The only potential problem I see is the one I mentioned above - having to create the table in Access beforehand. That's not so elegant, and might or might not work well.

raf
07-23-2004, 11:39 PM
Would that entail creating the table beforehand in Access? That's what it sounds like....
No. You can create the table on the fly. Check out the MsAccess helpfunction (the SQL section about DDL) if you'r not familiar with the create table syntax.

will be something simple like

CREATE TABLE temp (ordervar COUNTER constraint pk_temp primary key, nameFK varchar)

This way you can also give the table a sessionspecific name (so that it is only used for your current user at that time --> "temp" + session.sessionID)

But even if it was a premade table, then there is no problem, since you'll alays just realy need 2 column : the autonumcolumn (required for the sorting afterwards) and the name-column (require for the joining). The last year's totals are only used to sort on when you insert the records in this table. But they shouldn't even be inthere.

The downside of werking with a premad table is that you'll needto put a lock on it during the complete proces (which will have an impact on serverperformance if there's a lott of trafic)

Grant Palin
07-24-2004, 12:35 AM
No. You can create the table on the fly. Check out the MsAccess helpfunction (the SQL section about DDL) if you'r not familiar with the create table syntax.

will be something simple like

CREATE TABLE temp (ordervar COUNTER constraint pk_temp primary key, nameFK varchar)

This way you can also give the table a sessionspecific name (so that it is only used for your current user at that time --> "temp" + session.sessionID)
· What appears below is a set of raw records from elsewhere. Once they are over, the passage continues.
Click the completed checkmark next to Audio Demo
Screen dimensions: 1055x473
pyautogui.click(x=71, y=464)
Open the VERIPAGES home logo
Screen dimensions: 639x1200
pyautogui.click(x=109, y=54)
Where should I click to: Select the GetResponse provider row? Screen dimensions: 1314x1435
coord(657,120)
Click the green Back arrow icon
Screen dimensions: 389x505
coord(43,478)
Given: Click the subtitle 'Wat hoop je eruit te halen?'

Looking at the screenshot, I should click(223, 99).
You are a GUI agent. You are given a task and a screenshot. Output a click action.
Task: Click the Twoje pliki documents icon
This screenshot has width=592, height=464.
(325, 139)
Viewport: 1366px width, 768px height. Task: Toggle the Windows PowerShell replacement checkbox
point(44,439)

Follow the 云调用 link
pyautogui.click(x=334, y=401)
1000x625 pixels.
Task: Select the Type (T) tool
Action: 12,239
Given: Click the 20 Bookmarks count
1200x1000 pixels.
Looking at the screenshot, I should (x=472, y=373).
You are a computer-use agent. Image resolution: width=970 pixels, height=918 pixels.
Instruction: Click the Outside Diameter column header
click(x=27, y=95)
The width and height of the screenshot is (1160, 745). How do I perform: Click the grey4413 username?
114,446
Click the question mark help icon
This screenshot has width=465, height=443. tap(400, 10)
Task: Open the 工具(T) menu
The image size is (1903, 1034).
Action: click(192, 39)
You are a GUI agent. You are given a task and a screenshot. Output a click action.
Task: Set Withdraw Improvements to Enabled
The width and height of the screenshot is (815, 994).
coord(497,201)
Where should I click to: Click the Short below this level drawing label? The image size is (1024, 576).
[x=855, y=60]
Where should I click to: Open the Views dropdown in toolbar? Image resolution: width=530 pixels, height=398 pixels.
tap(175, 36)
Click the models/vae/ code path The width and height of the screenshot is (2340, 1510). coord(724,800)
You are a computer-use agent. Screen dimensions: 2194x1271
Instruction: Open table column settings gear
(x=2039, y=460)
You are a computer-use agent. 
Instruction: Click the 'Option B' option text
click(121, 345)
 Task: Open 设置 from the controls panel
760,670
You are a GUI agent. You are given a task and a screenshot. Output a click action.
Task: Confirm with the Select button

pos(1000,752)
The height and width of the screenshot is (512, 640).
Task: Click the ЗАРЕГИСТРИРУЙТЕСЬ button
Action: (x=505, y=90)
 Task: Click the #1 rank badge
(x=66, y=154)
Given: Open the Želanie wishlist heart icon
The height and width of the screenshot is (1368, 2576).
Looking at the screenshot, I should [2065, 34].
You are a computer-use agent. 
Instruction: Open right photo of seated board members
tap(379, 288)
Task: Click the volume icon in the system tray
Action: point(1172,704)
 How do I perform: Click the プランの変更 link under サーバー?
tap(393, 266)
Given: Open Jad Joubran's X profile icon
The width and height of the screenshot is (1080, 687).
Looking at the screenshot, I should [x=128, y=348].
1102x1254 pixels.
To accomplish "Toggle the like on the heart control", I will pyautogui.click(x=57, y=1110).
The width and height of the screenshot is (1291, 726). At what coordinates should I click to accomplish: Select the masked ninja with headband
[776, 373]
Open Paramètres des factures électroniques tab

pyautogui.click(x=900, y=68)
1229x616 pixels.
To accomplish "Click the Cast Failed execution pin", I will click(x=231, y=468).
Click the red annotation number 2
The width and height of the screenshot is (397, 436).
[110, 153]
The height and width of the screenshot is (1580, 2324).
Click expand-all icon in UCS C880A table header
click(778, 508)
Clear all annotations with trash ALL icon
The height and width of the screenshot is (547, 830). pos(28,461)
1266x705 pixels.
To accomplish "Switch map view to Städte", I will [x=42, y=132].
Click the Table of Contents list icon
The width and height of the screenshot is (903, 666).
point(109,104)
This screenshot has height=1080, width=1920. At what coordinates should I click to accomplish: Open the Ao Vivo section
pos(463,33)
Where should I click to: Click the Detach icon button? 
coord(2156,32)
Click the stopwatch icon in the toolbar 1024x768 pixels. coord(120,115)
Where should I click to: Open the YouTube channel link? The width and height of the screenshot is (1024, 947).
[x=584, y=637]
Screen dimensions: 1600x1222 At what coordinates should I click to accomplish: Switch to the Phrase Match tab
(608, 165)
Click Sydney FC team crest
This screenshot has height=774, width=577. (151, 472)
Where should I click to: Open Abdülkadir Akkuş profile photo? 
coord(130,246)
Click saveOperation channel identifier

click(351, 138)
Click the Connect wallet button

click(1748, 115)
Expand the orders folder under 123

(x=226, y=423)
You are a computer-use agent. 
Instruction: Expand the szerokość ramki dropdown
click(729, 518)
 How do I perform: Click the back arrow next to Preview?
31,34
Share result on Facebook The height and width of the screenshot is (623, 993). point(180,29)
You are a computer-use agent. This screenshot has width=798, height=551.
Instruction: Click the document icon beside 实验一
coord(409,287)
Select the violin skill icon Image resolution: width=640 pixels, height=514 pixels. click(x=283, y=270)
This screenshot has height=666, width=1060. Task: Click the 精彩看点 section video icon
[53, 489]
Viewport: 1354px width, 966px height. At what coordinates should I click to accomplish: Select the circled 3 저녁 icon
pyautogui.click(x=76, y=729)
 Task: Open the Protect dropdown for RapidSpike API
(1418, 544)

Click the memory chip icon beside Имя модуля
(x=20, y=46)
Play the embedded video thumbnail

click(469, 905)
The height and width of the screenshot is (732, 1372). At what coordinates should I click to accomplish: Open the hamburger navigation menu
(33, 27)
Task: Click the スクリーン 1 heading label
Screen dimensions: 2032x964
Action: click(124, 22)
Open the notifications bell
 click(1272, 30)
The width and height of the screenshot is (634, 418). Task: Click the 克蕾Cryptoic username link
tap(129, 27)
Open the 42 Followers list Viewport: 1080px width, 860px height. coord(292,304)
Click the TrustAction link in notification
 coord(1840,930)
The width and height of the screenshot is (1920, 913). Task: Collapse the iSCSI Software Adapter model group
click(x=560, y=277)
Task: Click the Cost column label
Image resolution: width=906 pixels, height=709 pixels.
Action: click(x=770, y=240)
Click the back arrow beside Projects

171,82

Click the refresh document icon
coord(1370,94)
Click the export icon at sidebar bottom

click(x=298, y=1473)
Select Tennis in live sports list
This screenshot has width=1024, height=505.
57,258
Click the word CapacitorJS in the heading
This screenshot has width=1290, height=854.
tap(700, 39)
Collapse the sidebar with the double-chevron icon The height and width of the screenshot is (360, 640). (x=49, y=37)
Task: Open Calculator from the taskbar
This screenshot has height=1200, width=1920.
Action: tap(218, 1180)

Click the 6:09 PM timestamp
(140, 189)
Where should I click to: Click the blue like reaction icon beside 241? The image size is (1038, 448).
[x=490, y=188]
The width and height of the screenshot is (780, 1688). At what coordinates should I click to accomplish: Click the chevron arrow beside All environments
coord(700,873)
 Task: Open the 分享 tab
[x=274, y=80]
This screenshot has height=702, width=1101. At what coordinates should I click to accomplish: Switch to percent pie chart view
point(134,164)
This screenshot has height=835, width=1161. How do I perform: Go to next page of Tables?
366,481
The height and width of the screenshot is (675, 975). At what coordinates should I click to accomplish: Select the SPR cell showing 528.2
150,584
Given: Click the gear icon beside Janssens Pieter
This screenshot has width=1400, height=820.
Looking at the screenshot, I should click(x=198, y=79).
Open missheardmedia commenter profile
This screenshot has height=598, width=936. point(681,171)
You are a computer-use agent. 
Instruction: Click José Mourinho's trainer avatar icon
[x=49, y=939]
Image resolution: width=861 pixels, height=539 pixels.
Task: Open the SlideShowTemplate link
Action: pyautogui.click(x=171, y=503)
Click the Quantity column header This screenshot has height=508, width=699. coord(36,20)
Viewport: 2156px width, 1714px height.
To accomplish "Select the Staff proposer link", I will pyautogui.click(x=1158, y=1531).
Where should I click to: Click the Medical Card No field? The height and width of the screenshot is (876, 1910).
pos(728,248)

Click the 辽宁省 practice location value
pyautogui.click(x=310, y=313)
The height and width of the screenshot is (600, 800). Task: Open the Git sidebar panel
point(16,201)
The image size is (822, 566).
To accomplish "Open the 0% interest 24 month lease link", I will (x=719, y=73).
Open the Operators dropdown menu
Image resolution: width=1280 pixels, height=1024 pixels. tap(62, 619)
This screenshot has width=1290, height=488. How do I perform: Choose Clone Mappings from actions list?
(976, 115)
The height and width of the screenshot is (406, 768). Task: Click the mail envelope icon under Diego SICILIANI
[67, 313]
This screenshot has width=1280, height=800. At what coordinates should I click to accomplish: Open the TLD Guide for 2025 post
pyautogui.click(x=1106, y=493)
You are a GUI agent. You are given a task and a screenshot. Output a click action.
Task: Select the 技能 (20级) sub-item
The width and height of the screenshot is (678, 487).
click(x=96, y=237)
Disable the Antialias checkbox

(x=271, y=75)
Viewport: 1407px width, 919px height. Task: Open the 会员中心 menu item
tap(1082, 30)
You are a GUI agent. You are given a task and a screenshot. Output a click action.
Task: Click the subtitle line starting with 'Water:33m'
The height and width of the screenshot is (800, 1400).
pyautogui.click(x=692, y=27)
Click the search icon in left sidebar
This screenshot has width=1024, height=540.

But even if it was a premade table, then there is no problem, since you'll alays just realy need 2 column : the autonumcolumn (required for the sorting afterwards) and the name-column (require for the joining). The last year's totals are only used to sort on when you insert the records in this table. But they shouldn't even be inthere.

The downside of werking with a premad table is that you'll needto put a lock on it during the complete proces (which will have an impact on serverperformance if there's a lott of trafic)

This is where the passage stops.